== Information provided ==

=== Section Start ===

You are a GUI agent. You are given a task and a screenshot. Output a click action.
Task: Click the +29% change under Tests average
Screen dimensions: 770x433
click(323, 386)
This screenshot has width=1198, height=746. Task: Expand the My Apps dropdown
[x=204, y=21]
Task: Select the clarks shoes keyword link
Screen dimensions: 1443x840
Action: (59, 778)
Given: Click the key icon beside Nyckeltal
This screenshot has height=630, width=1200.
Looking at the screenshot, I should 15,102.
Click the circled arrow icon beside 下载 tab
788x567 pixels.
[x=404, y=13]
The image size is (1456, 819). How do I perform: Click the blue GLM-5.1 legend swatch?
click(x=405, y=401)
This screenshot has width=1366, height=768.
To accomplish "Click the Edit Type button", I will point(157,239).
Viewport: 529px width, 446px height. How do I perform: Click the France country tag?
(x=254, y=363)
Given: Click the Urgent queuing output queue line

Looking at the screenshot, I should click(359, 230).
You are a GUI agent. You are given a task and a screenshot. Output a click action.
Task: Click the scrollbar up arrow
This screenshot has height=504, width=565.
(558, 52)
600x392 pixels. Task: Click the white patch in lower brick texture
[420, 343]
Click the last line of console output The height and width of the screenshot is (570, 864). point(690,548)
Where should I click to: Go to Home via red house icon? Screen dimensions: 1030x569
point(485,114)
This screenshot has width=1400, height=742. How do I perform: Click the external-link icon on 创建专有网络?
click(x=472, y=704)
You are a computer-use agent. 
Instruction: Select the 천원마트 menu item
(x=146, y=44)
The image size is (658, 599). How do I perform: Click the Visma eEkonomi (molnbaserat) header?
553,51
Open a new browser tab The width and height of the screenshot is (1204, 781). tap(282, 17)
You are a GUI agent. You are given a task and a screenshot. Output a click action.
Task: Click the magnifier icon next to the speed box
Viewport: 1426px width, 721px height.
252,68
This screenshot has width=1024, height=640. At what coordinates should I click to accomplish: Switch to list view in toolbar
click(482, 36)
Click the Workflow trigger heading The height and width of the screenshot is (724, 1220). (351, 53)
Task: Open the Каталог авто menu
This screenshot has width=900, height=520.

=== Section End ===

== Exercise description ==
Transcribe each entry word for word.

== Written answer ==
You are a GUI agent. You are given a task and a screenshot. Output a click action.
Task: Click the +29% change under Tests average
Screen dimensions: 770x433
click(323, 386)
This screenshot has width=1198, height=746. Task: Expand the My Apps dropdown
[x=204, y=21]
Task: Select the clarks shoes keyword link
Screen dimensions: 1443x840
Action: (59, 778)
Given: Click the key icon beside Nyckeltal
This screenshot has height=630, width=1200.
Looking at the screenshot, I should 15,102.
Click the circled arrow icon beside 下载 tab
788x567 pixels.
[x=404, y=13]
The image size is (1456, 819). How do I perform: Click the blue GLM-5.1 legend swatch?
click(x=405, y=401)
This screenshot has width=1366, height=768.
To accomplish "Click the Edit Type button", I will point(157,239).
Viewport: 529px width, 446px height. How do I perform: Click the France country tag?
(x=254, y=363)
Given: Click the Urgent queuing output queue line

Looking at the screenshot, I should click(359, 230).
You are a GUI agent. You are given a task and a screenshot. Output a click action.
Task: Click the scrollbar up arrow
This screenshot has height=504, width=565.
(558, 52)
600x392 pixels. Task: Click the white patch in lower brick texture
[420, 343]
Click the last line of console output The height and width of the screenshot is (570, 864). point(690,548)
Where should I click to: Go to Home via red house icon? Screen dimensions: 1030x569
point(485,114)
This screenshot has width=1400, height=742. How do I perform: Click the external-link icon on 创建专有网络?
click(x=472, y=704)
You are a computer-use agent. 
Instruction: Select the 천원마트 menu item
(x=146, y=44)
The image size is (658, 599). How do I perform: Click the Visma eEkonomi (molnbaserat) header?
553,51
Open a new browser tab The width and height of the screenshot is (1204, 781). tap(282, 17)
You are a GUI agent. You are given a task and a screenshot. Output a click action.
Task: Click the magnifier icon next to the speed box
Viewport: 1426px width, 721px height.
252,68
This screenshot has width=1024, height=640. At what coordinates should I click to accomplish: Switch to list view in toolbar
click(482, 36)
Click the Workflow trigger heading The height and width of the screenshot is (724, 1220). (351, 53)
Task: Open the Каталог авто menu
This screenshot has width=900, height=520.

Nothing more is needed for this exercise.